Your goal: Please repeat, precisely as written, only the lines from the one containing "Where should I" through the last line of the records below, pictures omitted.

[Opening Data for this exercise section]

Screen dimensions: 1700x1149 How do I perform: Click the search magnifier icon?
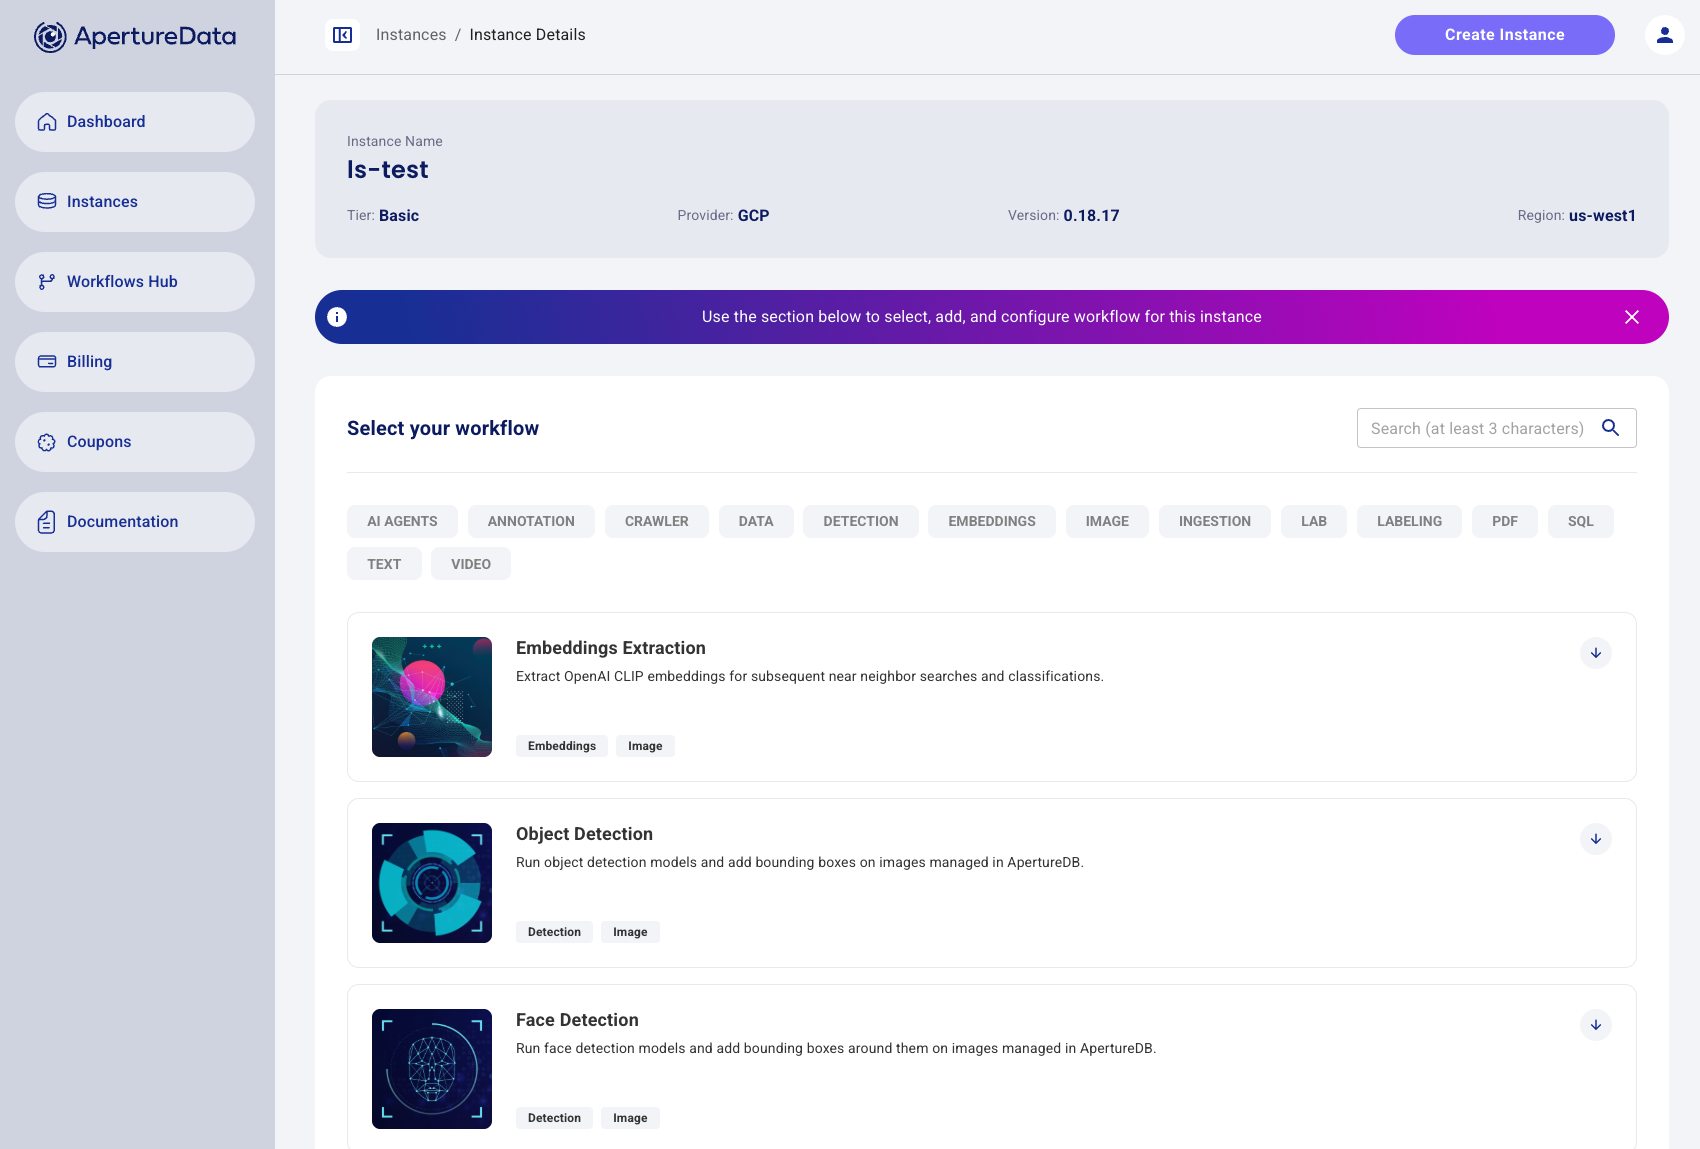(x=1610, y=428)
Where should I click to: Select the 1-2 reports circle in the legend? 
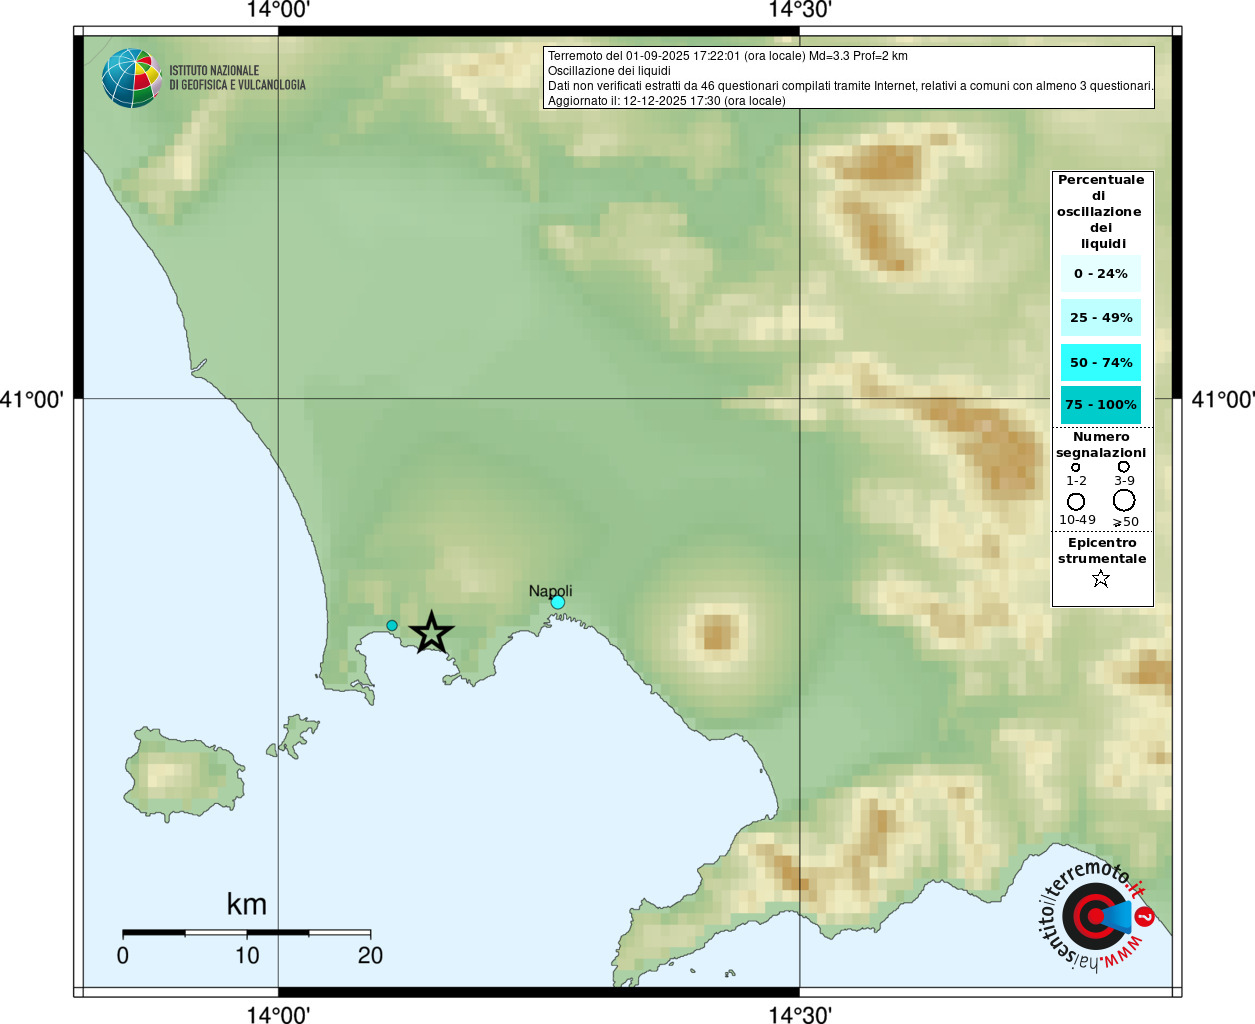point(1075,467)
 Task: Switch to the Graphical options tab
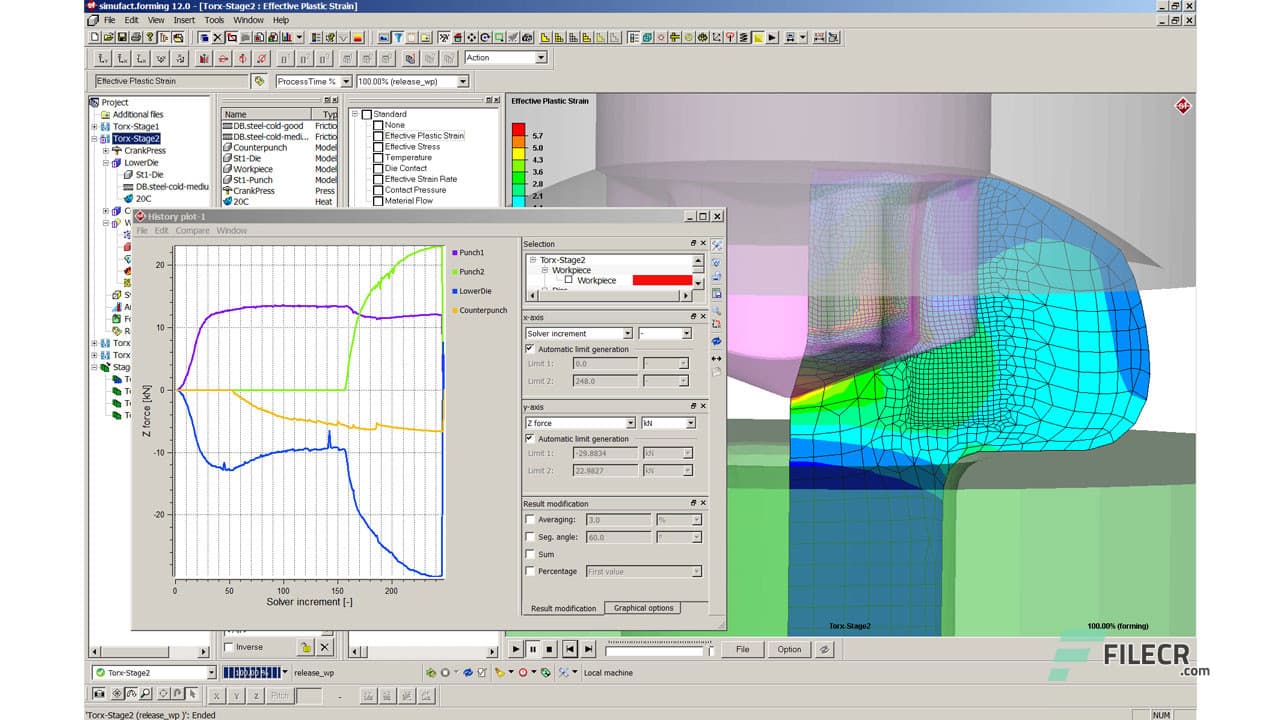[x=643, y=608]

[Closing Data for this exercise section]

Exercise result:
Where should I click to: Select the 1-2 reports circle in the legend? 
point(1075,467)
 Task: Switch to the Graphical options tab
[x=643, y=608]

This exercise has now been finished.